Africa, in fila per la democrazia

Le elezioni in Niger sono state solo l’ultima farsa. Tra colpi di Stato e guerre civili, consultazioni truccate e referendum ipocriti anche quest’anno è andata in scena la good governance del continente.
Senza alcuna motivazione da parte della giuria, quest’anno il Prix Mo Ibrahim non è stato assegnato. Destinato agli ex presidenti africani «che abbiano lasciato volontariamente il potere e che abbiano dato prova di buon governo», il premio di 5 milioni di dollari (più 200mila l’anno vita natural durante) voluto dall’omonimo imprenditore britannico di origine sudanese non ha trovato un candidato veramente meritevole.

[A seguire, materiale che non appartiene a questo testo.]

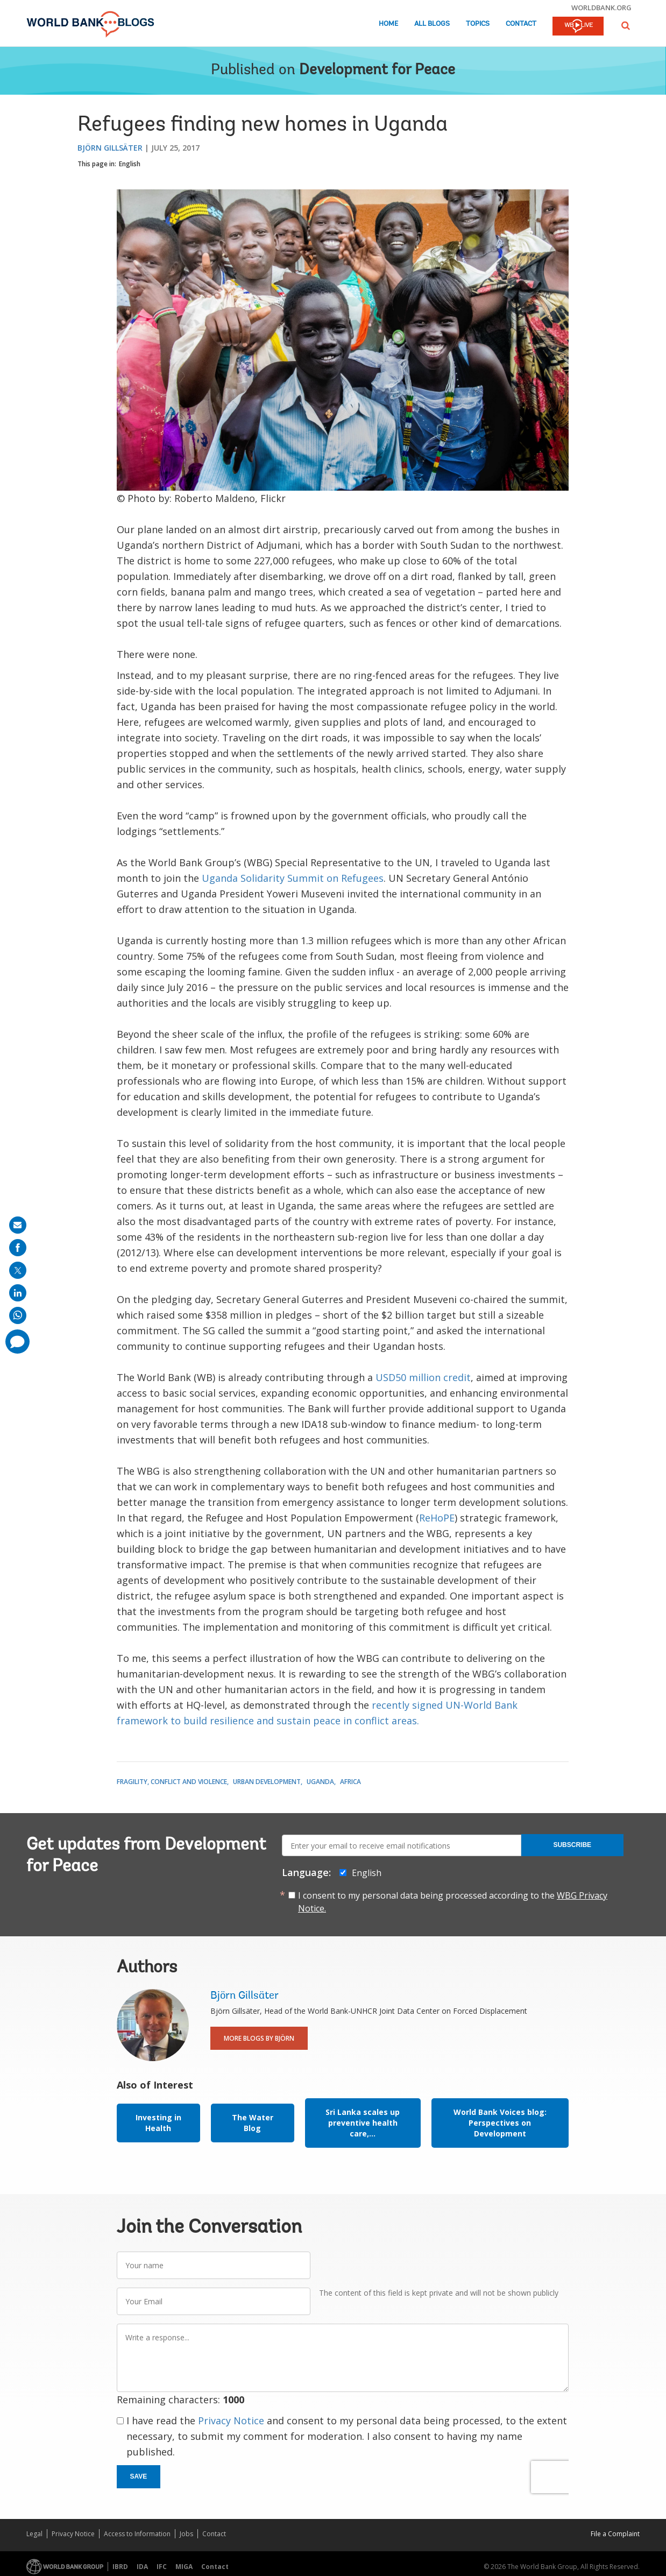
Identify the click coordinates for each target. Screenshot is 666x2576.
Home (388, 23)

La giuria non è riuscita a indicare un nome che, fra i designati – tra cui il sudafricano Thabo Mbeki e il ganese John Kufour – potesse evidentemente soddisfare i requisiti richiesti. «Abbiamo preso in considerazione alcune persone. Ma dopo uno studio approfondito, il comitato non ha potuto scegliere un vincitore», dice il comunicato della giuria. E così il 20 ottobre, data prevista per la consegna del riconoscimento, i soldi del premio sono rimasti nelle casse della Fondazione del magnate londinese.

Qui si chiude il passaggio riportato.